The International Monetary Fund (IMF) has called for “urgent action” to address Spain’s “unacceptably high” unemployment in a report released today.
While strong progress has been made in Spain since last year, there is still plenty of room for improvement. The report credits decisive action and a wide range of fiscal measures with smoothing out key imbalances, and notes that sovereign spreads have halved since last summer as market confidence increases. But sovereign borrowing costs “are not feeding though to the real economy: credit is contracting sharply and lending rates remain too high”.
Meanwhile, falling unit labour costs and moderated wage growth is restoring competitiveness, but “rigidities” in the labour market have resulted in unemployment growing to 27 per cent and output contracting over the last seven quarters.
The IMF’s baseline scenario for the country is for positive growth later on in the year and a pick up to one per cent in the medium term with some limited gains in employment. However, for growth to pick up, the country will need to enact a decisive pro-jobs policy – ensuring banks can extend credit to healthy businesses, aligning severance costs for permanent employees with EU norms to reduce disincentives to of permanent hiring, providing more training and placement services, and reducing the costs of hiring the young and low-skilled.
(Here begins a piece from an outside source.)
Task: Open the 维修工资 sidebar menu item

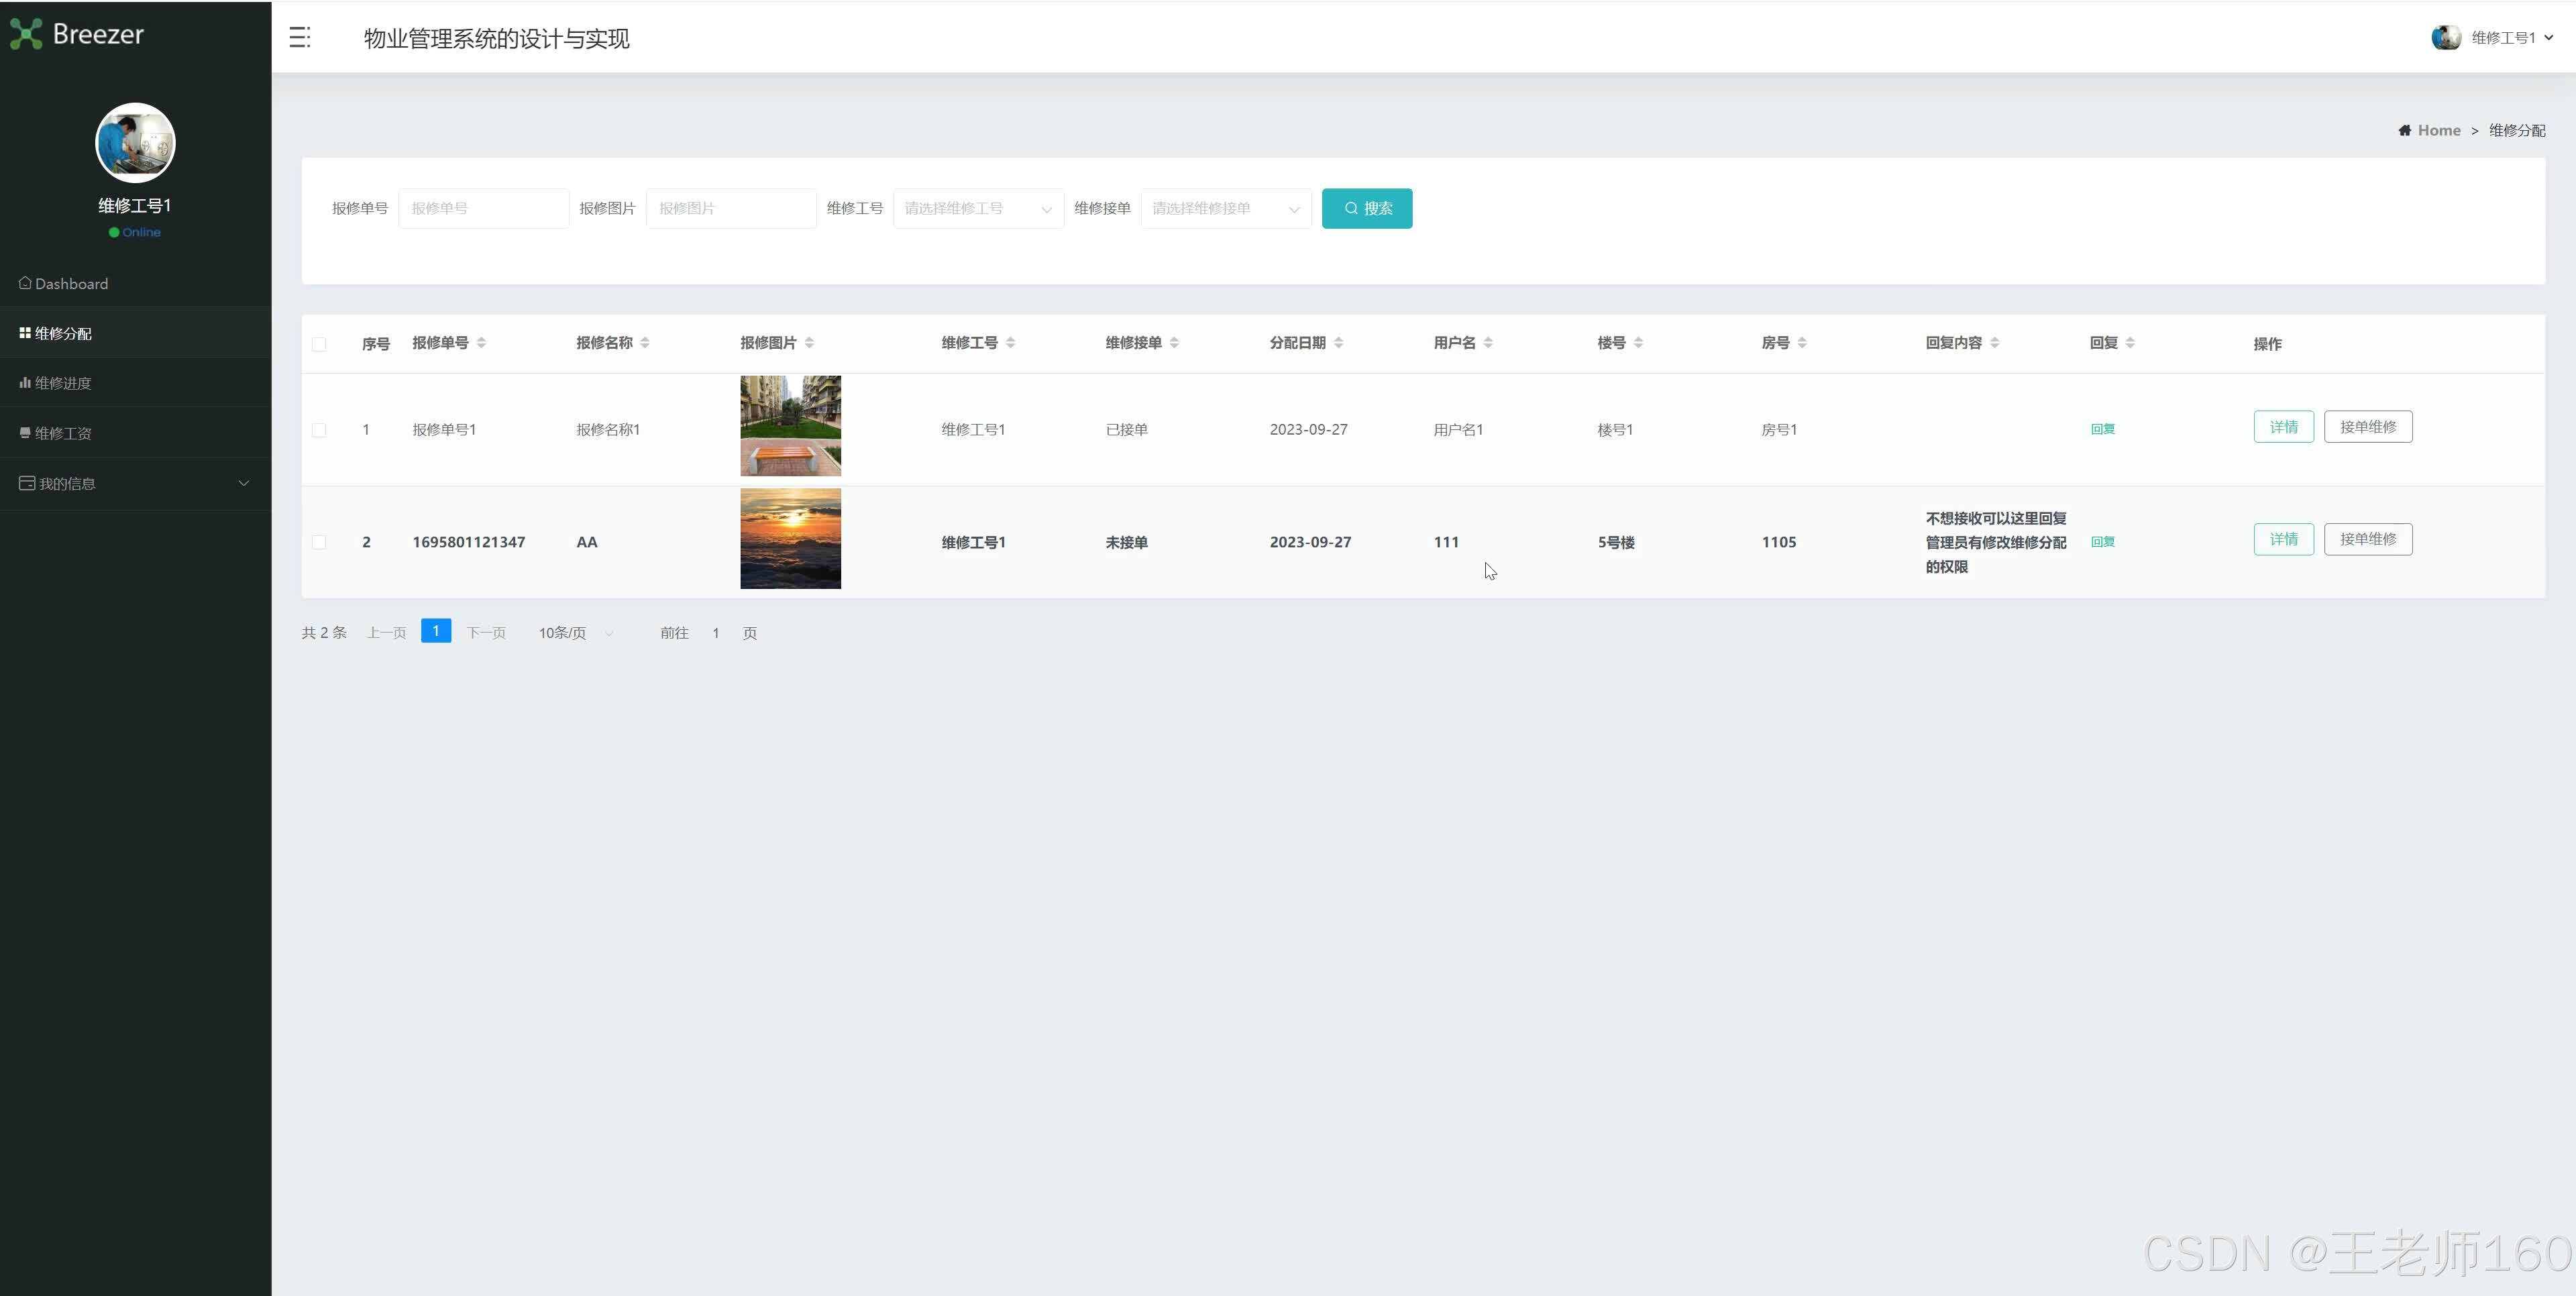Action: coord(63,433)
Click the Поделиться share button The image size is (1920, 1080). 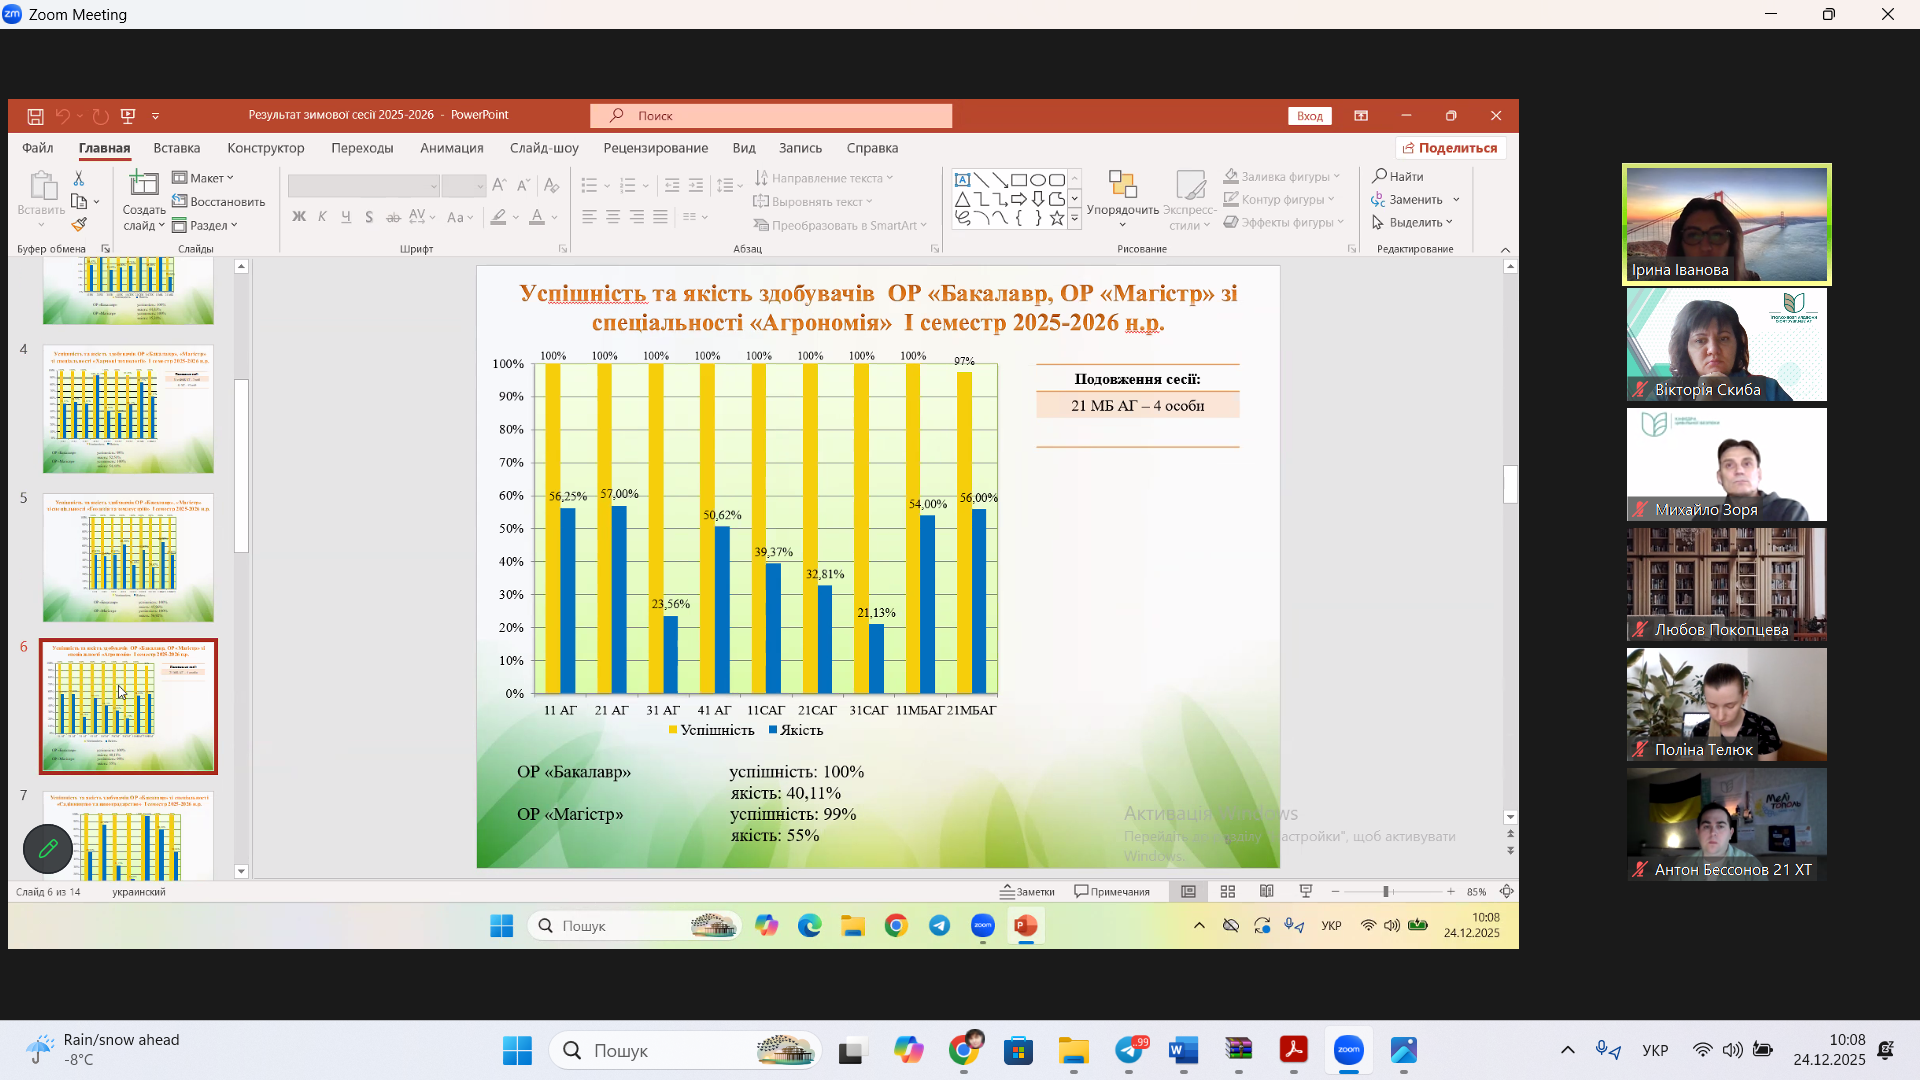(1450, 148)
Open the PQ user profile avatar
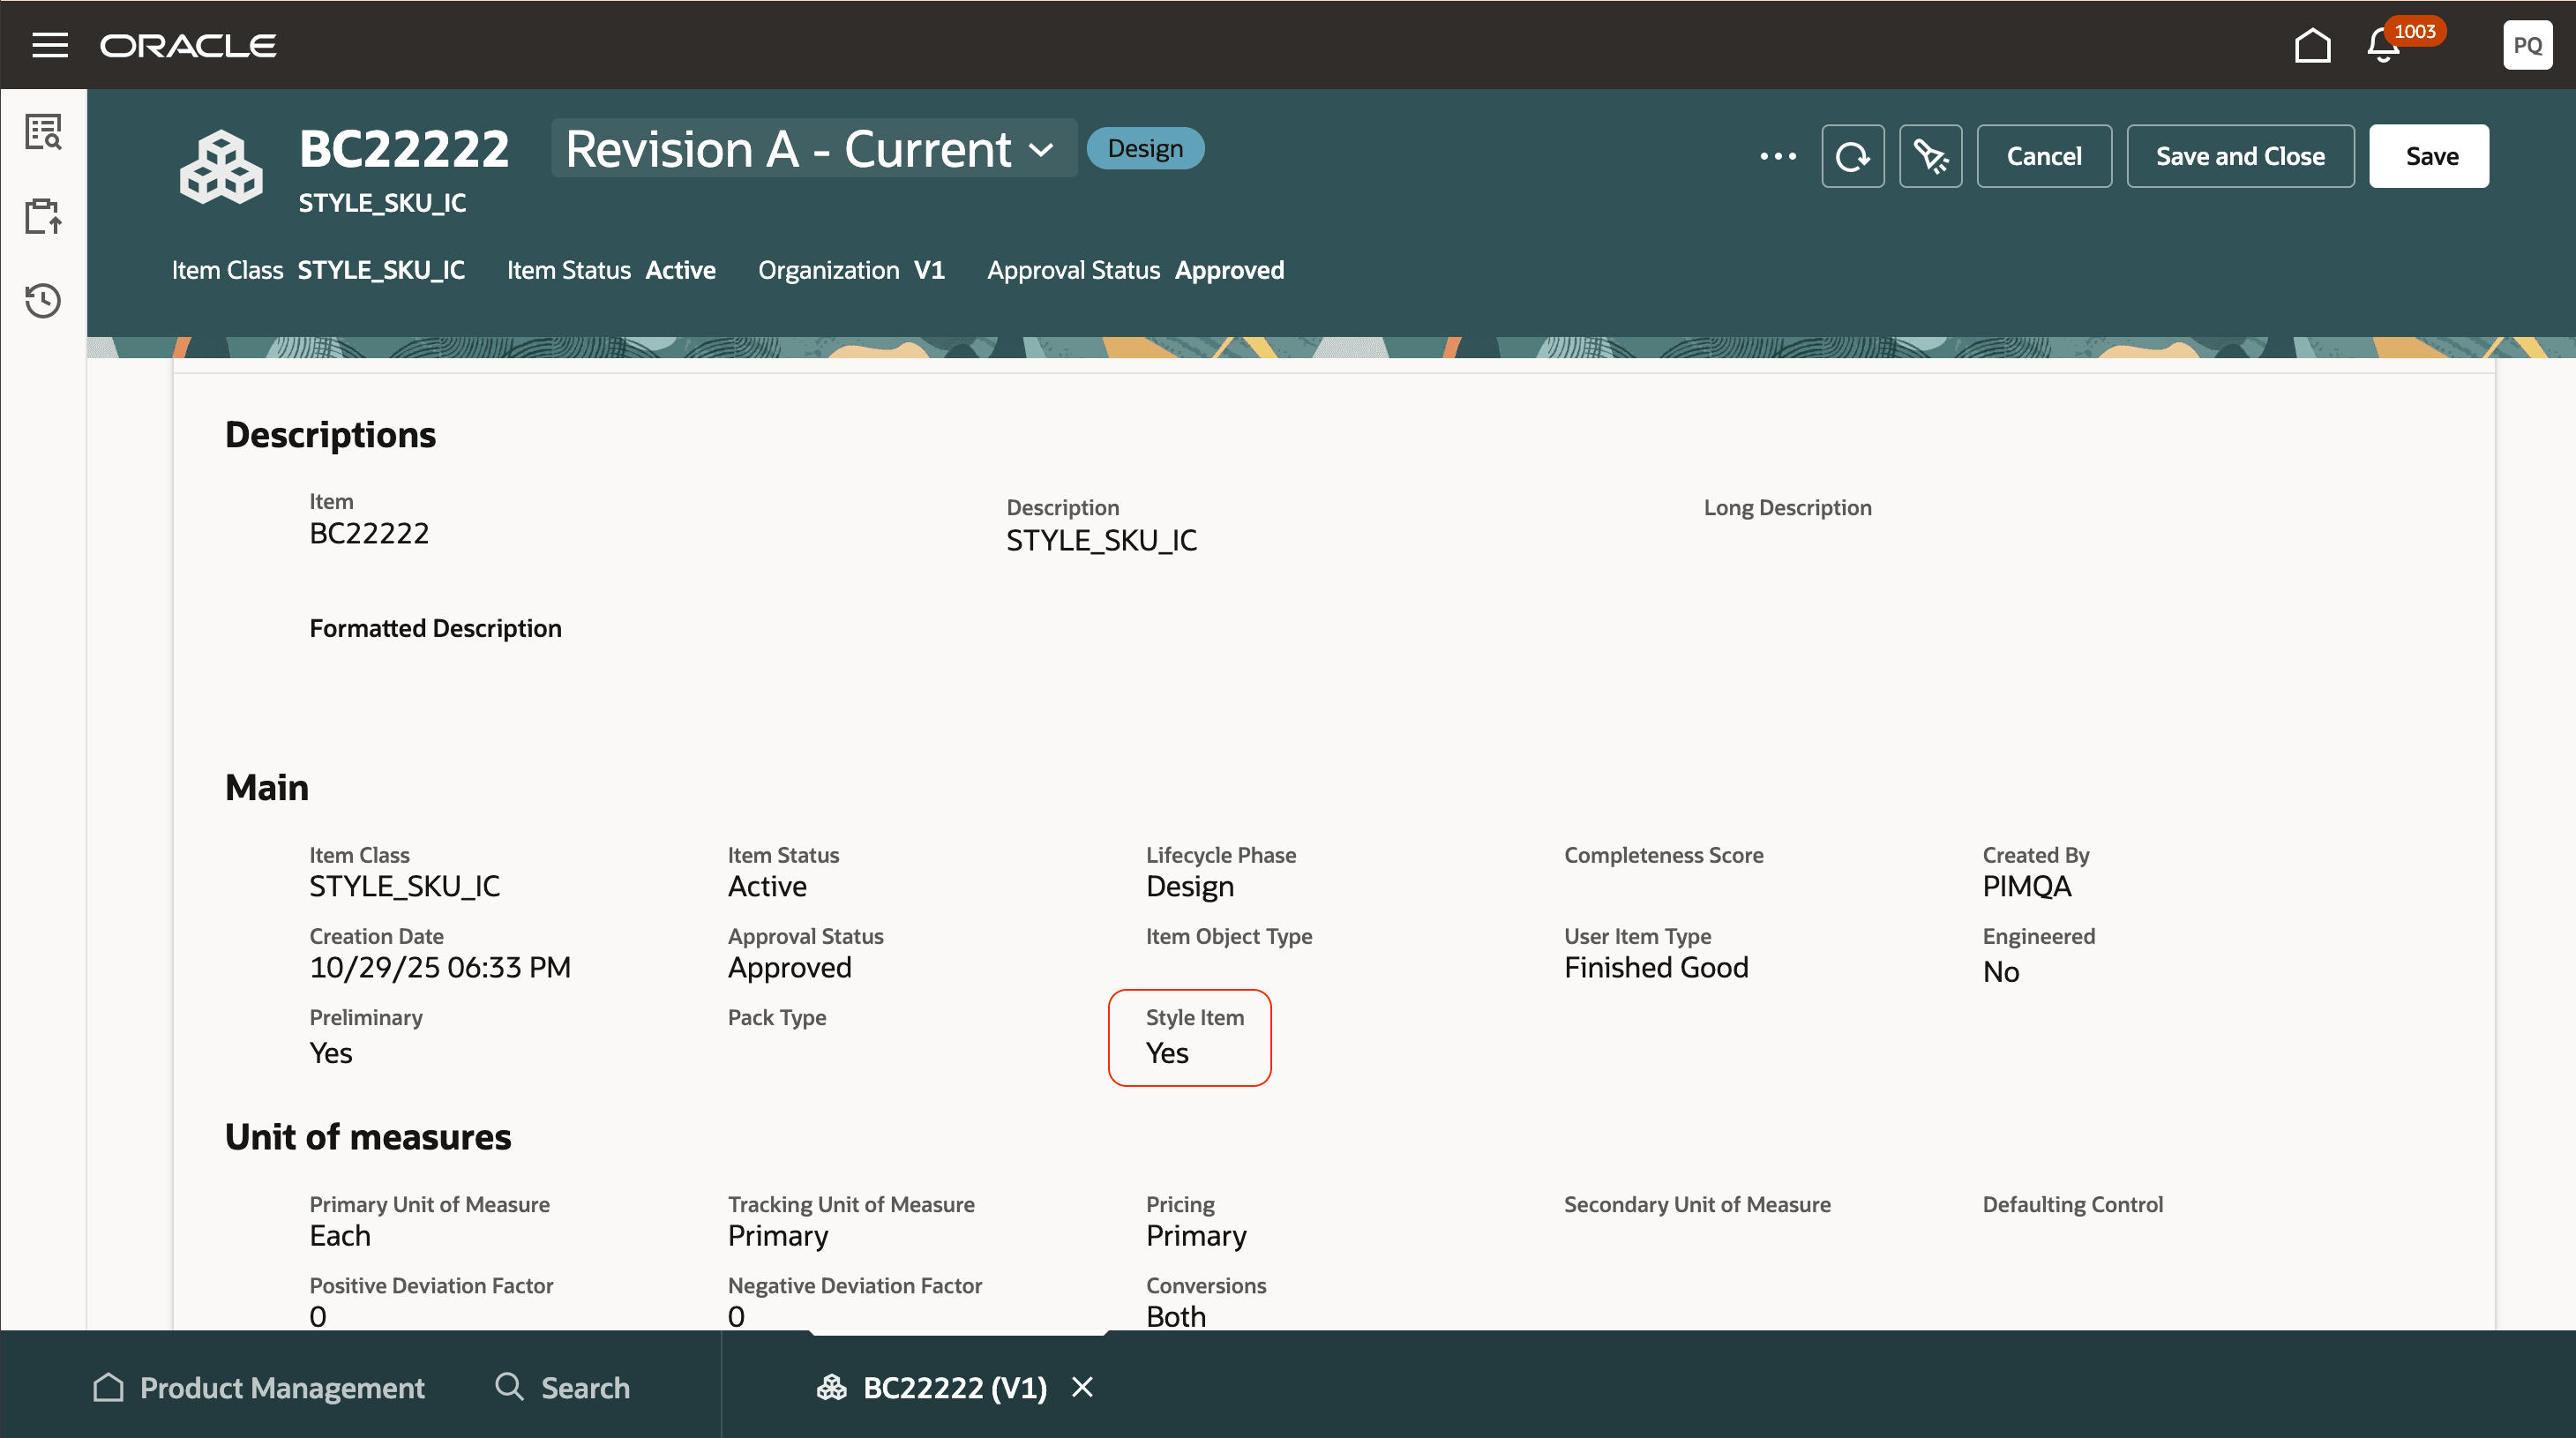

In addition, deregulation and the cutting of red tape around employment rights (with some incentives to unions and workers in return) could help accelerate gains.
Similarly, the banking system has shown significant improvements in strength, but risks still remain. The IMF advises banks to show prudency on cash dividends while cleaning up loan books and selling distressed assets to “reinforce the quality and quantity of capital” they hold.
The IMF also makes some recommendations of what can be done at the European level to improve Spain’s situation. Moving more rapidly to a full banking union would be a particular boon for Spanish firms, which could then compete based on merit rather than country of origin. It also advocates keeping the outright monetary transactions (OMT) option open to the country in order to keep confidence high and yields low.